You’ve likely heard the statistic that it takes 3-4 months for a new sales hire to be fully up and running at their new job. However, on average, most new hires are only assessed for productivity after six months. Waiting six months to start evaluating a new hire seller is too long when you need to meet annual targets.
Onboarding an employee is not just about giving them a user manual and letting them learn by failing. It’s about developing a program that ensures they feel welcomed into the organization, get off on the right foot, and start contributing as quickly as possible.
While every seller is different, there are six key steps to consistently improve the onboarding experience to get new sellers running full speed right out of the gate.
Assess the Current State of Onboarding
You’ll have a much better understanding of where to start if you start by assessing the current state of your onboarding program. A robust assessment means gathering feedback from recent onboarding graduates, new hires currently enrolled in the program, sales managers, and mentors about what’s working and not working with your existing program. It also means being a student: taking some of the courses and participating in some synchronous training yourself.
During this process, you should also identify an executive sponsor who can help prioritize updating onboarding, among other business initiatives.
Determine the Objectives of Your Onboarding Program
The next step is to determine the objectives of your onboarding program. These objectives should include business objectives for the onboarding program, such as improving new hire retention or reducing time to performance, and learning objectives, such as building specific competencies needed to succeed in the role. You should also set performance objectives, such as time to completion, knowledge retention, learner experience, and manager perception of the onboarding program.
Design Key Activities and Select Key Milestones
As you think about the onboarding process, it’s crucial to pick key new hire milestones and design learning activities. Key milestones are the steps in the sales process that new sellers need to reach during the onboarding process. For example, they could include milestones such as a first client call, first meeting, demonstration, proposal, and win. You should pick six to eight key milestones that align with your sales cycle and create a learning plan for each.
Next, you want to create activities that support learning retention, such as project-based learning (PBL), self-paced learning (SPL), and Instructor-led training (ILT). These approaches, when blended, allow for a more engaging learning environment than traditional classroom-based training. Finally, think through what skills the seller can apply in their job in their first week, first month, and first quarter. Then, build content that supports the learning objectives while aligning with the seller’s ability to apply the learning.

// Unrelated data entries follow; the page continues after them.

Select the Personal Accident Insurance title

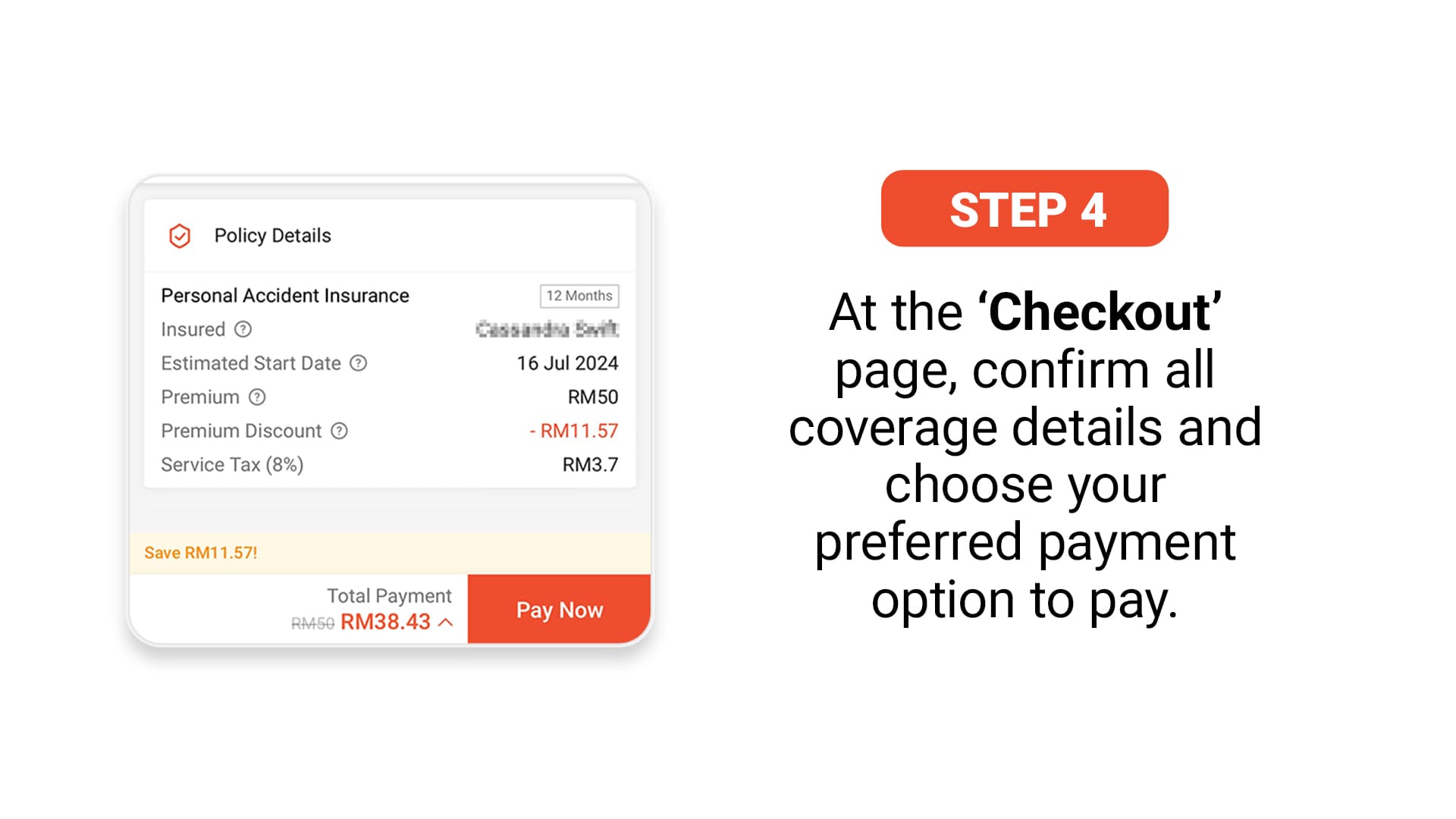click(284, 295)
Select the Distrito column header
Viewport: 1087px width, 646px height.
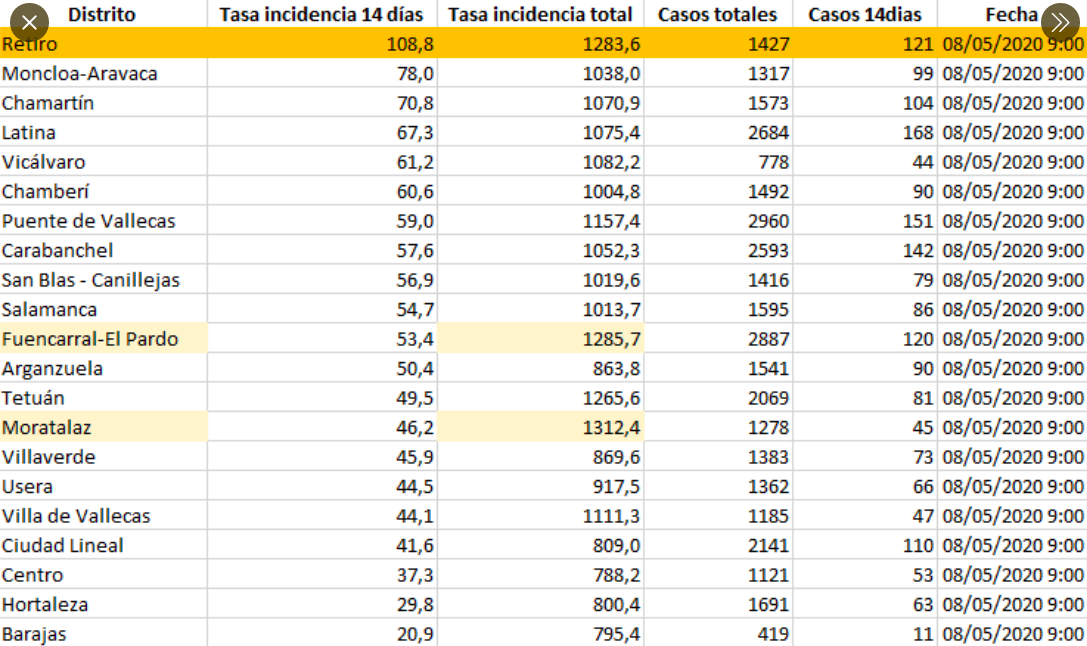click(x=102, y=14)
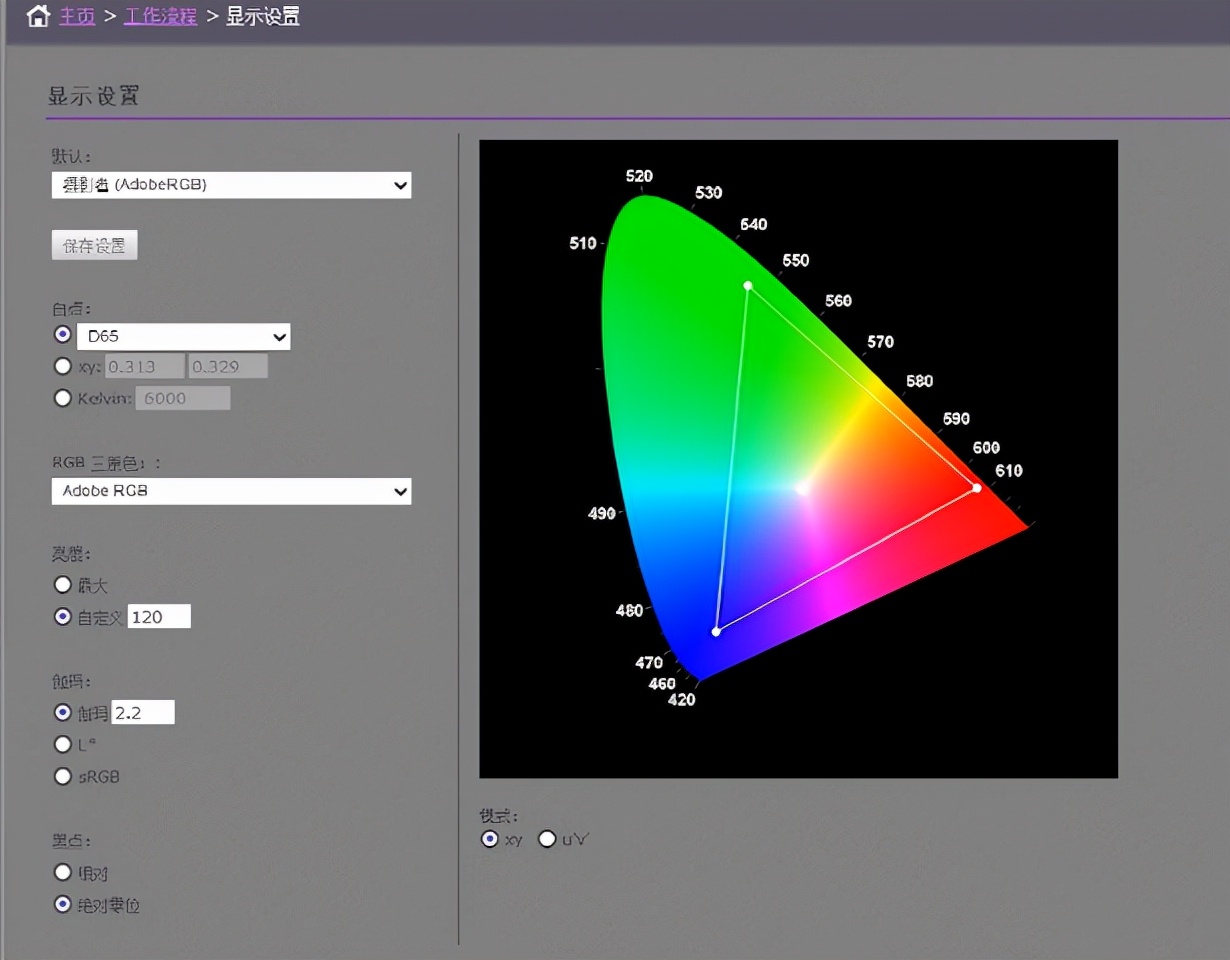Click the 保存设置 button
Screen dimensions: 1230x960
coord(94,246)
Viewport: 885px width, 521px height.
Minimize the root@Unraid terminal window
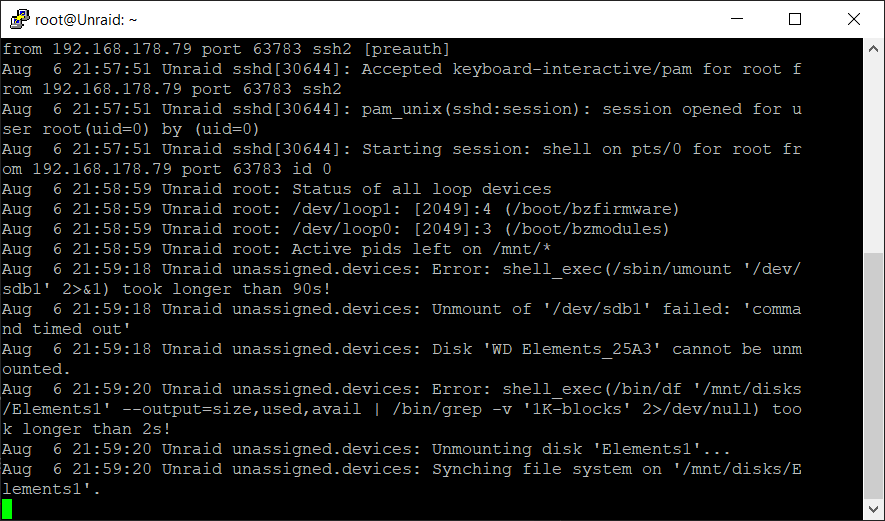pos(737,19)
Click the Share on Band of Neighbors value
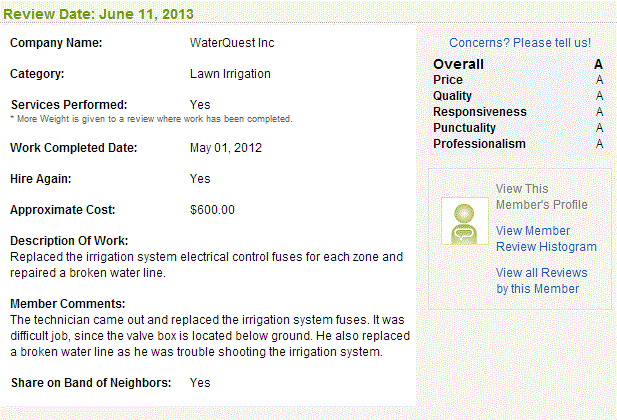 coord(200,383)
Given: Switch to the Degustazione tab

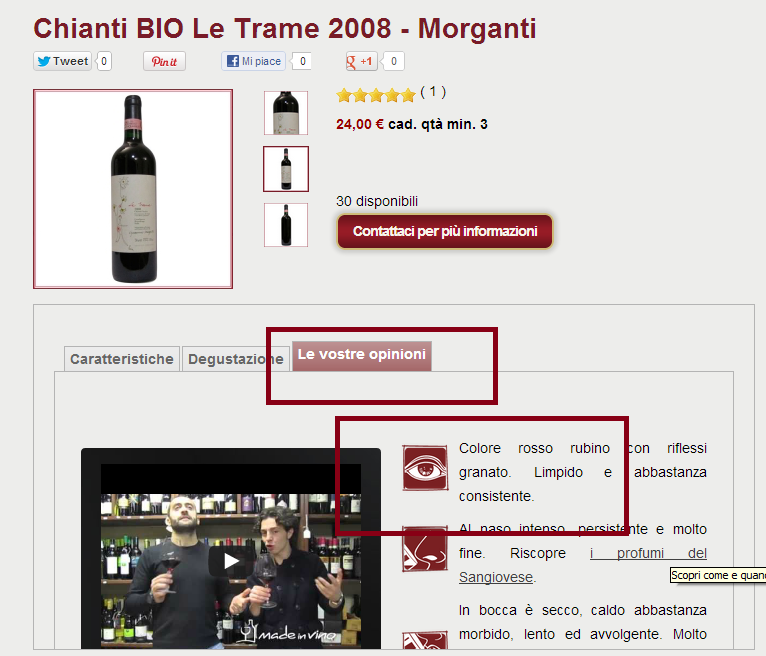Looking at the screenshot, I should click(x=235, y=359).
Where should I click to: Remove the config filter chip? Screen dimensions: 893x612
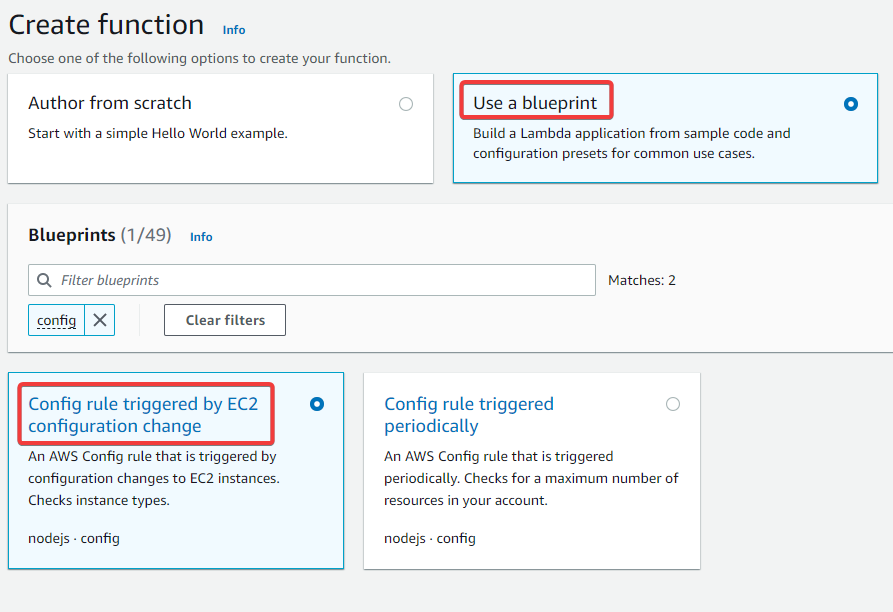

Develop Support for the New Hires
A new hire seller’s ability to navigate the internal organization and quickly find answers to questions is as important, if not more important than giving them the skills they need to sell your offering. You can support your new hires by doing the following:
- Stand up a formalized mentor program that aligns with the onboarding process.
- Enable a new hire communication channel that allows new hires to interact with other new hires from around your company.
- Provide sales coaches or, at a minimum, a new hire onboarding program manager that can serve as the first point of contact for typical new hire seller questions.
- Be sure to have “Where do I go for help?” resources available at the end of every module in your onboarding process so that when people have questions about how things work, they have someplace to go for answers quickly.
Deploy the New Onboarding Program to Your New Hires
After you’ve built the onboarding program, it’s time to launch and begin offering self-paced and synchronous learning to your new hires. As with any enablement program, change management is essential to the program’s success, and effective stakeholder communication is critical as you launch the new program. In cooperation with your executive sponsor, communicate program details and expectations with new hires, managers, and mentors.
Where necessary, provide awareness and training on any new apps, tools, or resources that differ from today’s onboarding program.
Measure Onboarding Effectiveness and Continuously Improve the New Hire Experience
Finally, the best way to get continued buy-in from the sales leadership is to show them the value of the onboarding program; decisions about how you measure onboarding effectiveness will play a significant role in demonstrating the program’s effectiveness. Here are some standard methods for measuring new hire experience:
- Surveys: Ask your sellers what they think of their onboarding experience. Use surveys at three points during the process: right after concluding the onboarding program, six months later, and 12 months later.
- Assessments: Use assessments to gauge learning retention by comparing current answers with that given pre-training.
- Field feedback: Ask managers and mentors for their thoughts on the new hire’s performance.
- Identify ways to measure impacts, such as time to performance or confirmation of behavior change.
Show these metrics in dashboards so everyone can see how well they’re doing—and keep improving over time.
Communication is key to success, and your onboarding program is no exception. Without effective communication, new hires can feel lost and confused about what it means to be successful at your company. In addition, while onboarding doesn’t have to be complicated or expensive, it does need to be well-designed and integrated with the rest of the organization. By following these six steps, you can create a new hire experience that helps sellers hit their goals more quickly and strengthens engagement across all functions supporting new hire sellers.